A large portion of my Spring 2021 semester was spent working on various AMR tasks and projects, and despite the enormous workload, this was a fantastic class that drew my interest towards autonomy and the algorithms behind robotics.
The class primarily involved sensing, localization, mapping, path planning, motion planning, obstacle and collision avoidance, and multi-robot control. Each algorithm was explained during lecture, and then we were tasked to implement these (effectively from scratch) in MATLAB. During lab, we used the iRobot Create platform to run our code on physical robots, which required us to deal with imperfect sensors and delays.
At the end of the year, we divided into teams for a final competition. For this, the robot was placed at an unknown position on an unknown map, and we had to localize and plan our route around the map to maximize the points collected by visting as many waypoints as possible within 5 minutes.
Key algorithms used:
- Kalman Filter
- Extended Kalman Filter
- Particle Filter
- Grid Localization
- Potential Functions
- Navigation Functions
- Dijkstra’s Algorithm
- Delaunay Triangulation / Cell Decomposition
- Occupancy Grid / Mapping
- Roadmaps / Probabilistic Roadmaps (PRM)

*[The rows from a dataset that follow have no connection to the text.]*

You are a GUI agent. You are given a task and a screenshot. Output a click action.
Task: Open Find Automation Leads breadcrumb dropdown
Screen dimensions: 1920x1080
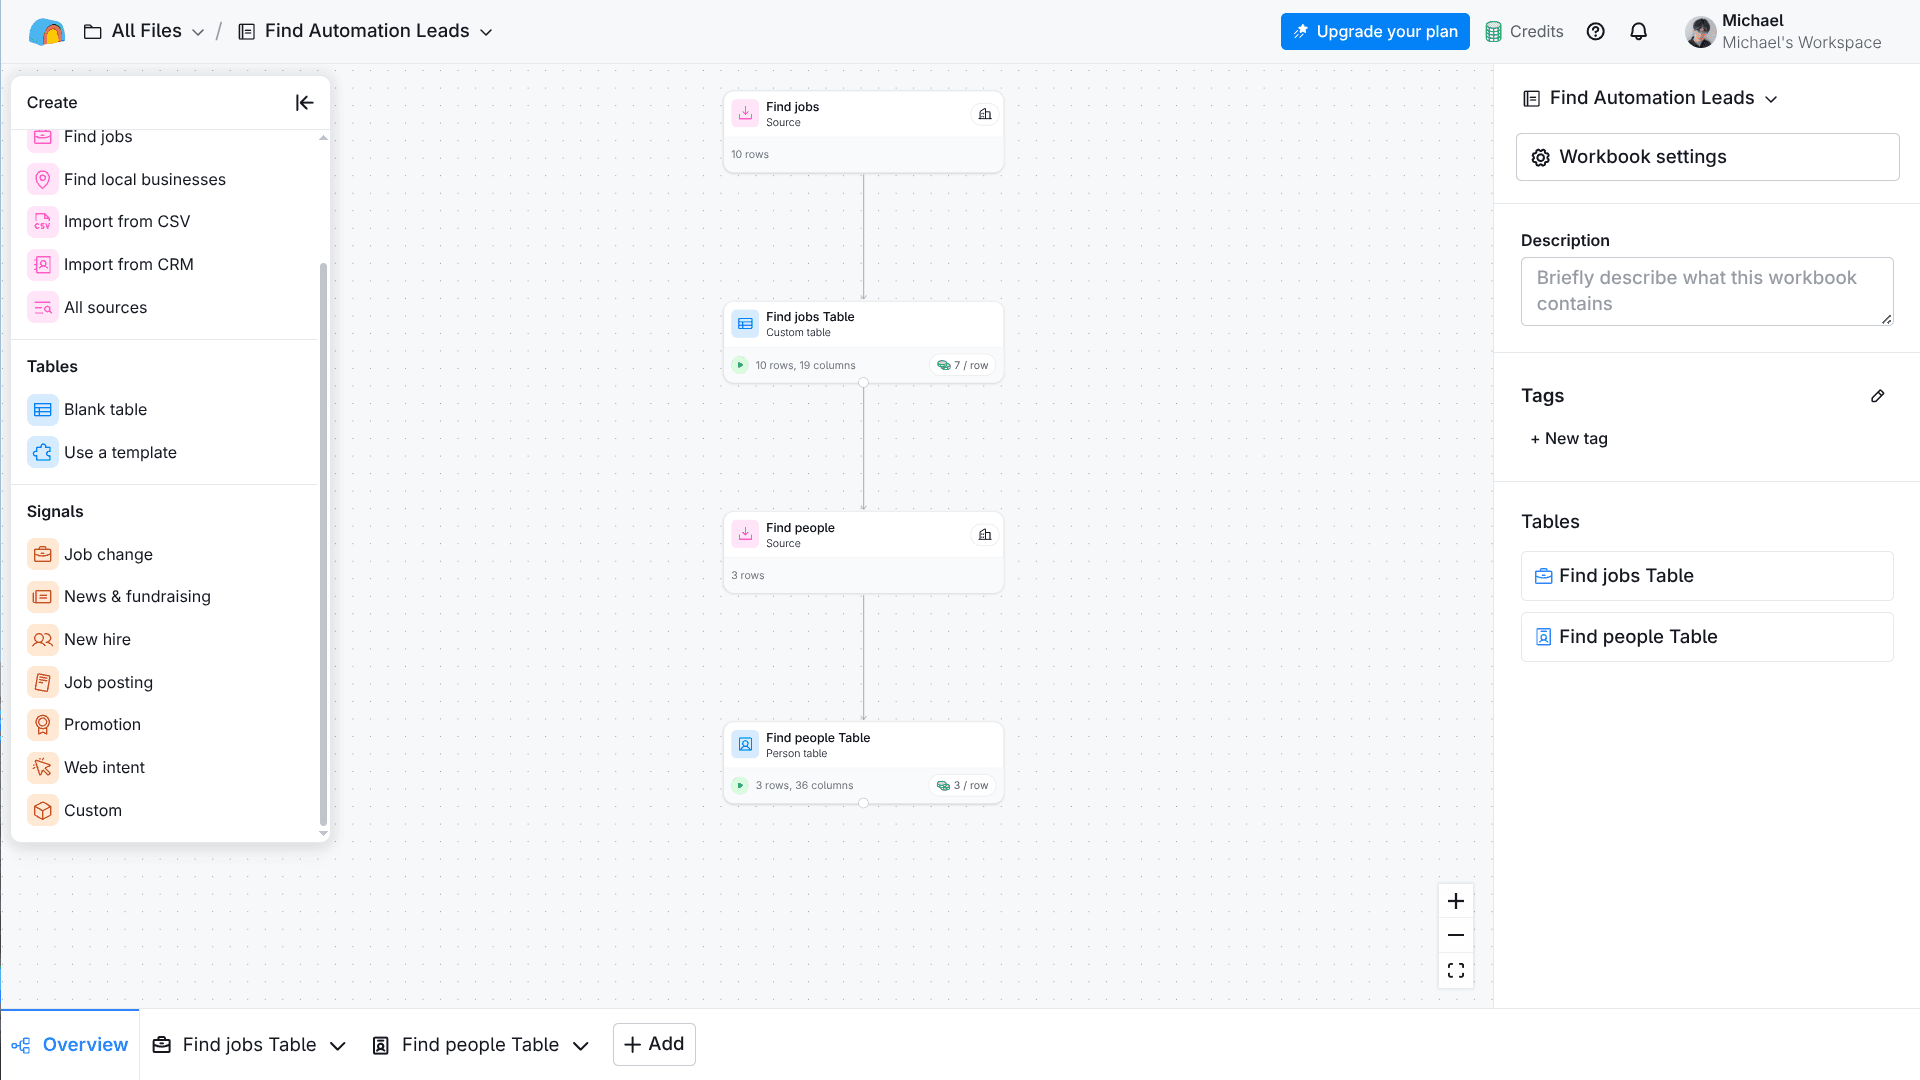486,32
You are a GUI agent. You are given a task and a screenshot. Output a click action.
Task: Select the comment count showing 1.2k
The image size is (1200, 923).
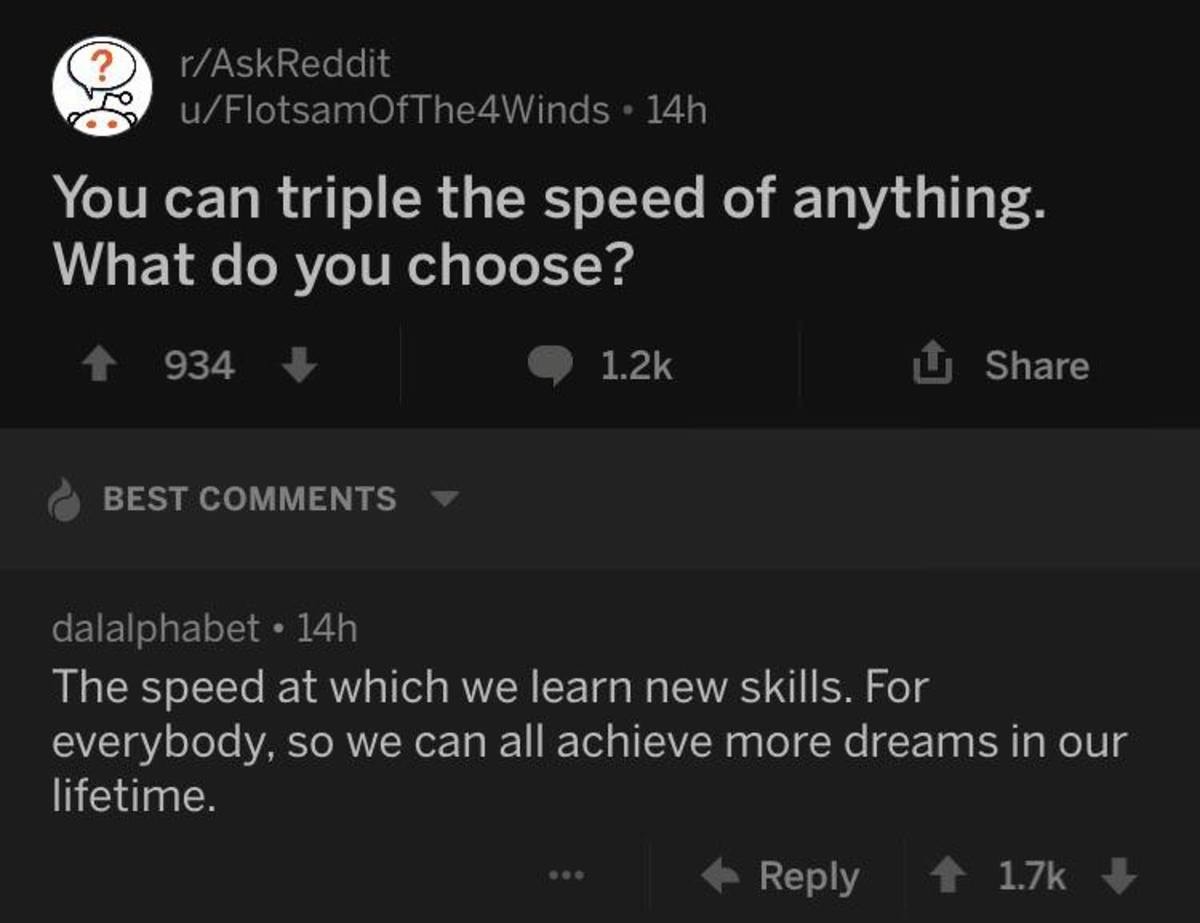(636, 365)
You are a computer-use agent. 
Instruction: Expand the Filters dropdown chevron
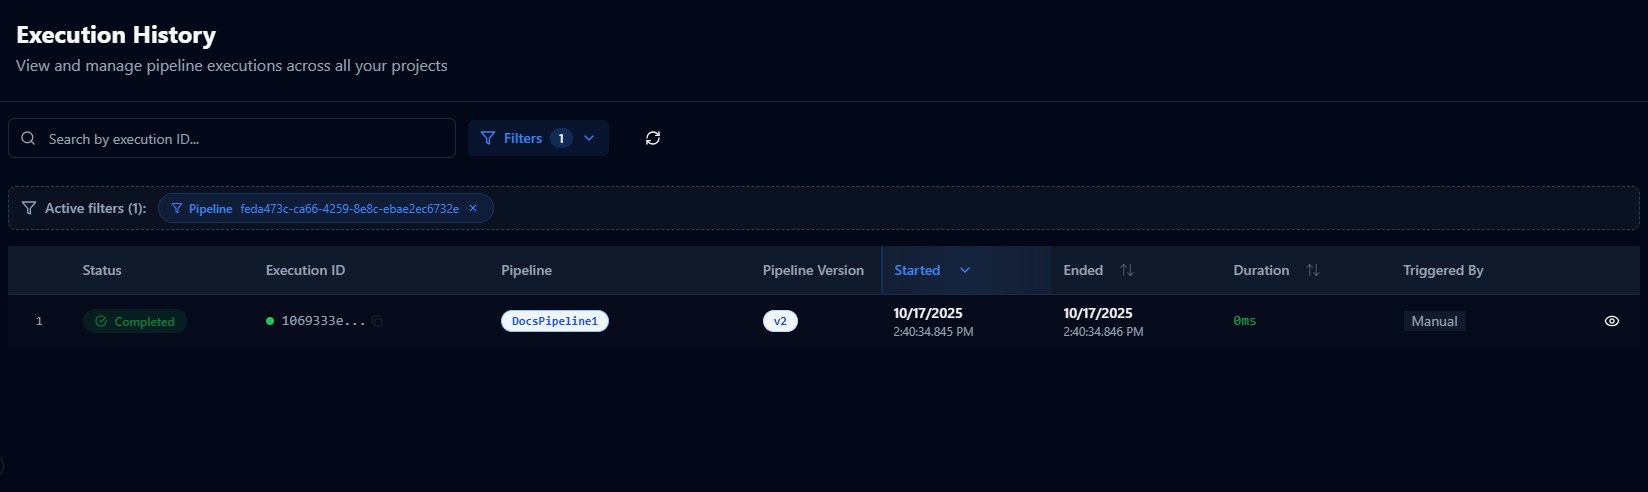[589, 138]
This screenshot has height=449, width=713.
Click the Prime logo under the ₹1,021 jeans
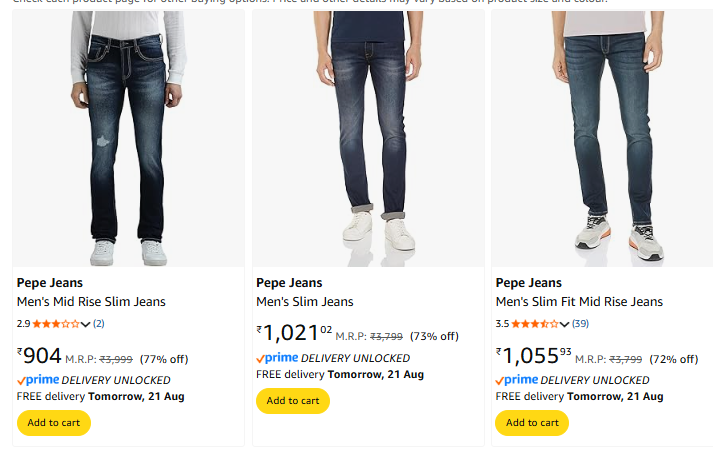tap(277, 358)
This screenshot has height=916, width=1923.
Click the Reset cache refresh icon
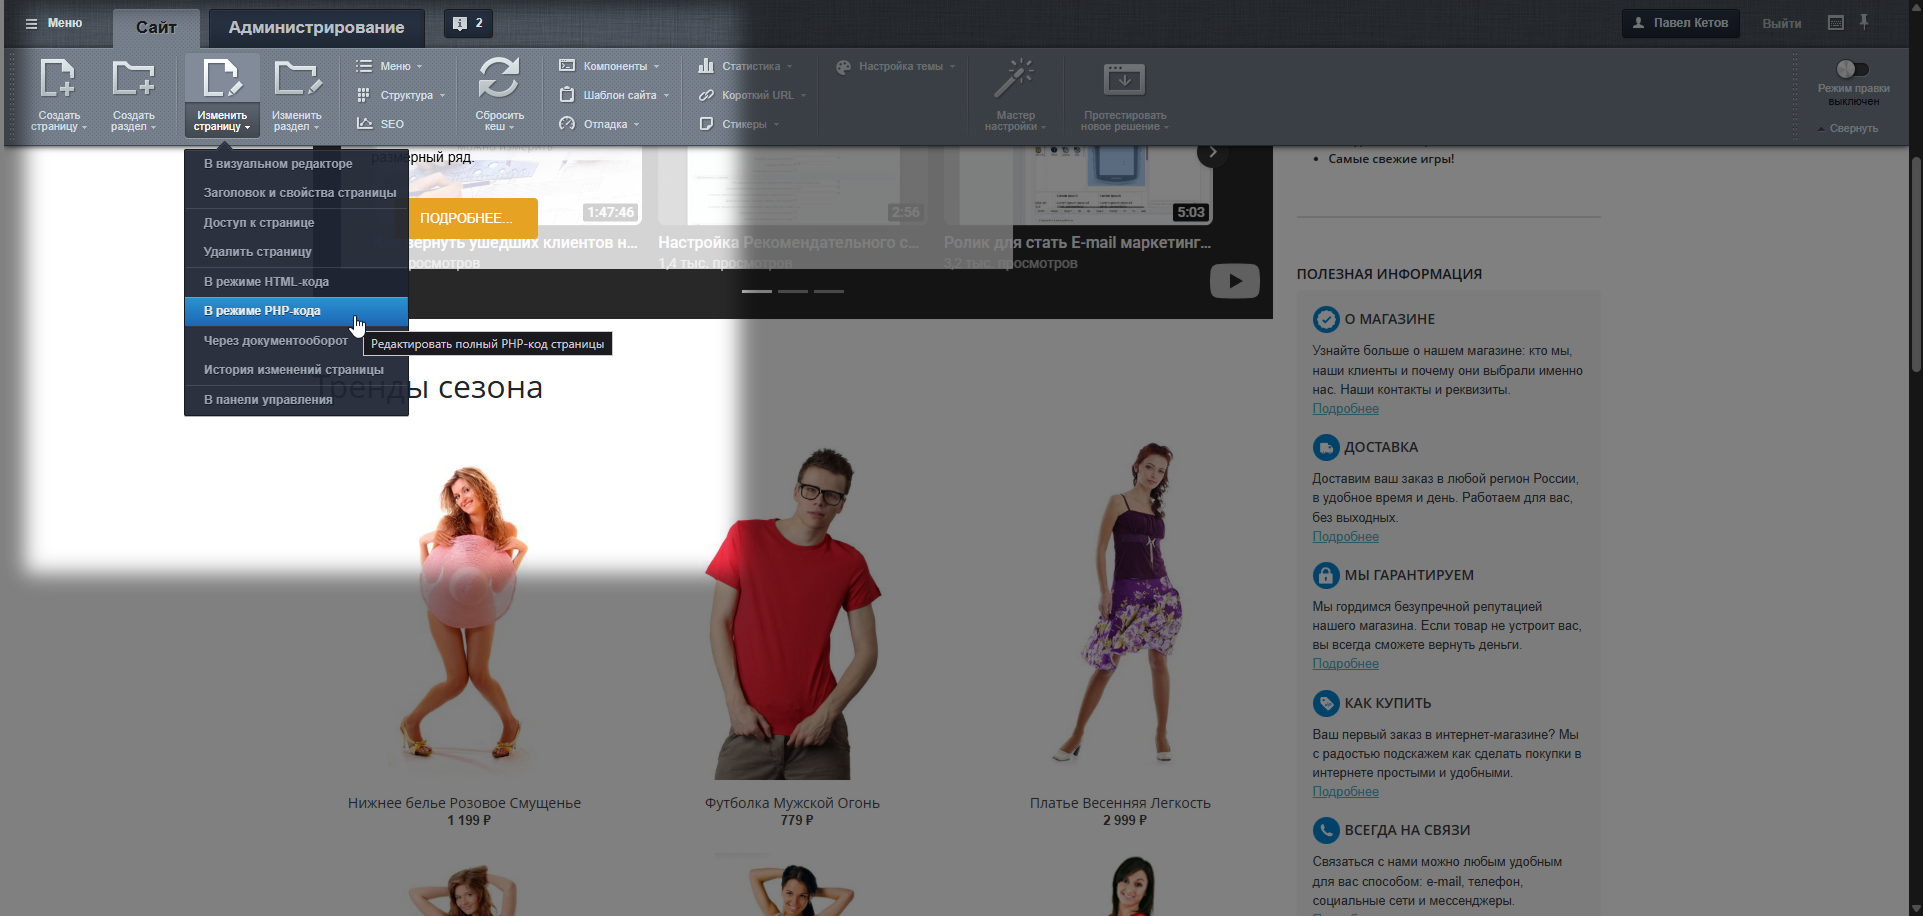click(x=499, y=80)
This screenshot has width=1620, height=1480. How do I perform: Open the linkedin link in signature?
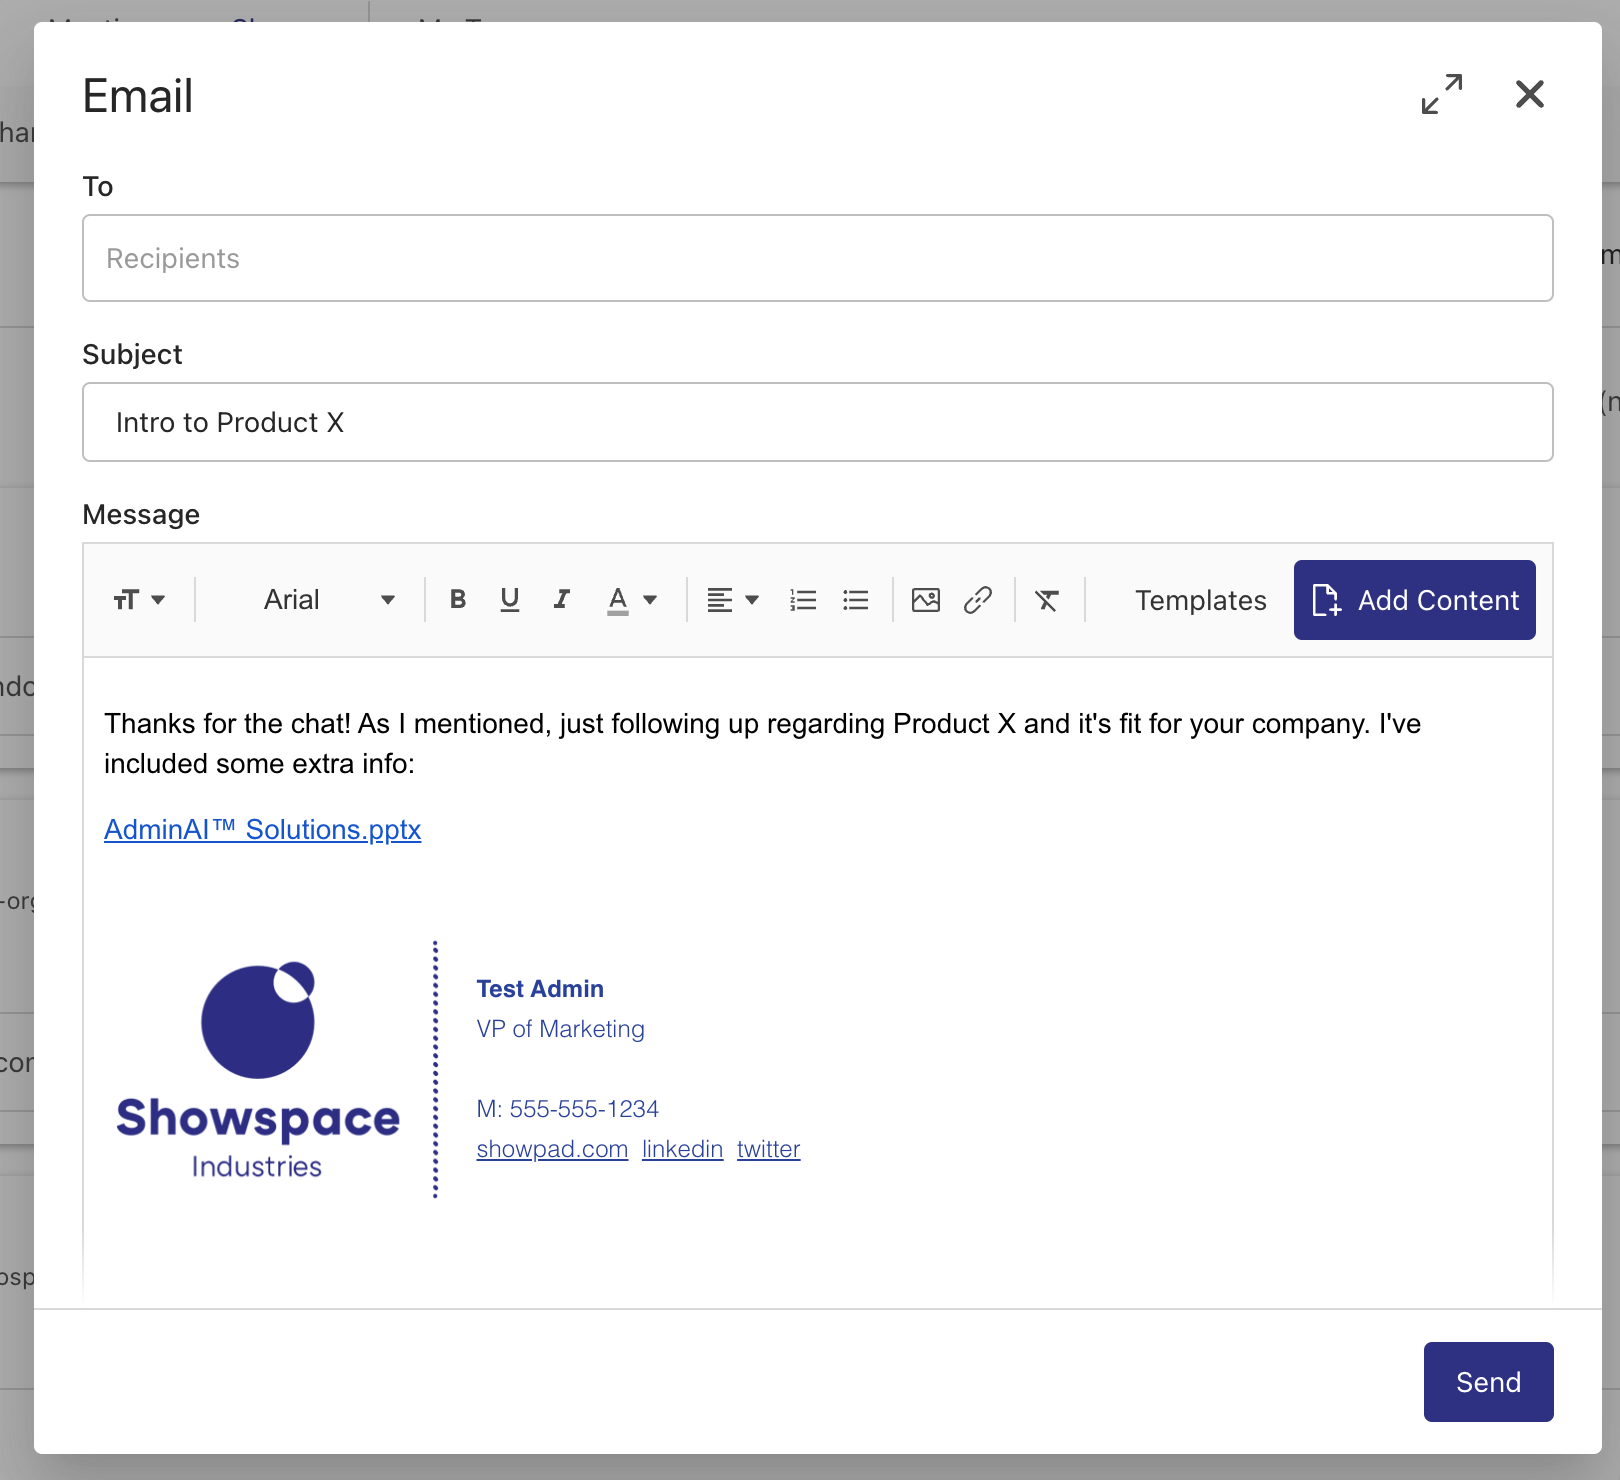pyautogui.click(x=682, y=1149)
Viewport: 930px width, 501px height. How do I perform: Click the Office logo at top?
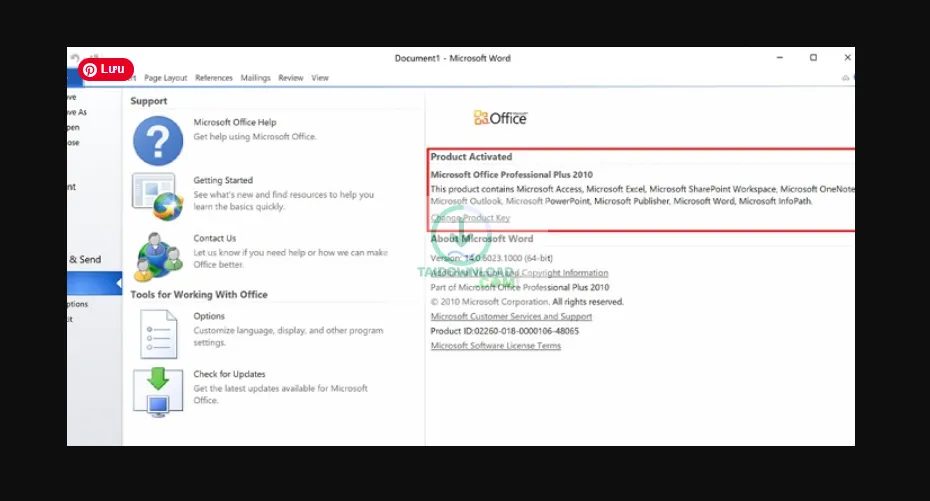pyautogui.click(x=500, y=118)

- Rapidly-Exploring Random Trees (RRT)
- Feedback Linearization
- Dead Reckoning
- Reference frame conversion
Physical robots (roombas) used during in-lab testing.
Selected Algorithm Figures
Potential Functions
Rectangular objects in the physical world were represented by spherical potential functions in the digital world, with the robot following the inverse gradient towards the goal at a global minimium.
Rapidly-Exploring Random Trees (RRT)
RRTs were implemented as another means of path planning through a map where the start and goal points are known, and where we can check whether a candidate node (and its connection to the tree) exist within the free space. Random sampling of the search space allows for this tree to expand across the map until a connection can be made with the goal.
Dijkstra’s Algorithm (and Delaunay Triangulations)
Here, a roadmap is generated via the center points of a Delaunay triangulation of the workspace. A desired start and end point is connected to the center points of the decomposed cells in the workspace, and Dijkstra’s algorithm is applied to find the shortest path through the roadmap.
Grid Localization
Grid localiaztion was achieved using an inverse sensor model based around the bump sensor and depth measurements. Here, various grid resolutions and trajectory lengths are compared to see how well the workspace is represented.
Final Competition
Flowchart
A general summary of my team’s strategy for the final competition.
Particle Filter and Noise Data
A major strength of our code for the final competition was how well the particle filter handled noise in the depth measurement data. Even with large standard deviations in the measurements, the robot was still able to traverse the map due to our averaging and filtering method.
Roadmap
We built a robust roadmap using a combination of grid-based and random sampling and k-nearest-neighbor connection methods. This created a roadmap that was guaranteed to cover the workspace even with an unknown map, with a low computation time.